There will be music, there will be beer and there will be dancing in the streets to kick off this weekend's Kansas University homecoming activities.
In other words, it will be just like old times.
The Lawrence Chamber of Commerce, Downtown Lawrence Inc. and the KU Alumni Association are teaming to present Get Downtown, a free music event that will turn a one-block stretch of downtown into a party zone Friday evening.
Can you say: Rock ('n' roll) Chalk Jayhawk?
"You can have parties anywhere, but I don't think there is anywhere in the country that has a better place for an event like this than downtown Lawrence," said Susan Henderson, director of marketing for the Lawrence Convention and Visitors Bureau. "And this is a great time to have a party."
The event starts at 5:30 p.m. Friday and will last until 10:30 p.m. Crews will block off Eighth Street between New Hampshire and Massachusetts streets to provide room for a stage and a beer garden area.
KU's pep band, spirit squad and Jayhawk mascots will get the event started. At 6 p.m., the Michael Beers Band will take the stage, with Dr. Zhivegas, a funk and disco band, following at 8:30 p.m. Entry to the event is free; five local vendors will sell beer, burgers, burritos, barbecue and other fare.
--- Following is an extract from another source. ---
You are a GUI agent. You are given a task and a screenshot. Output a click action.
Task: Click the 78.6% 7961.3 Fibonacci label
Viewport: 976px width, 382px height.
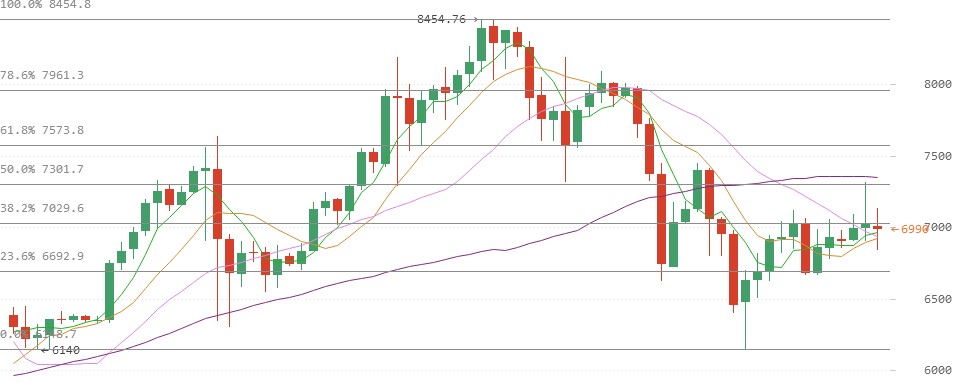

The event will serve as a warm-up for fans heading to the 11 a.m. Saturday homecoming tilt between KU and Texas A&M at Memorial Stadium.
But the party isn't just for returning KU alumni. Rick Marquez, executive director for Downtown Lawrence Inc., said the event also is designed to remind Lawrence residents of what downtown has to offer.
"What we want to do is show people what we have," Marquez said. "Hopefully, they'll come and park in the parking garage, walk a couple of blocks and look in the shops along the way."
Henderson said the organizers are preparing for "several thousand" people to attend.
"The great thing is that there really is no limit on the number of people downtown can hold," Henderson said. "We're expecting it to be big."
Henderson said she hopes the event becomes an annual tradition.
"A lot of communities have a signature event, especially on a game day weekend, and we think this could become something like that," Henderson said.
Organizers have received all necessary permits and approvals from the city to close the one-block stretch of street and allow consumption of beer in the fenced area.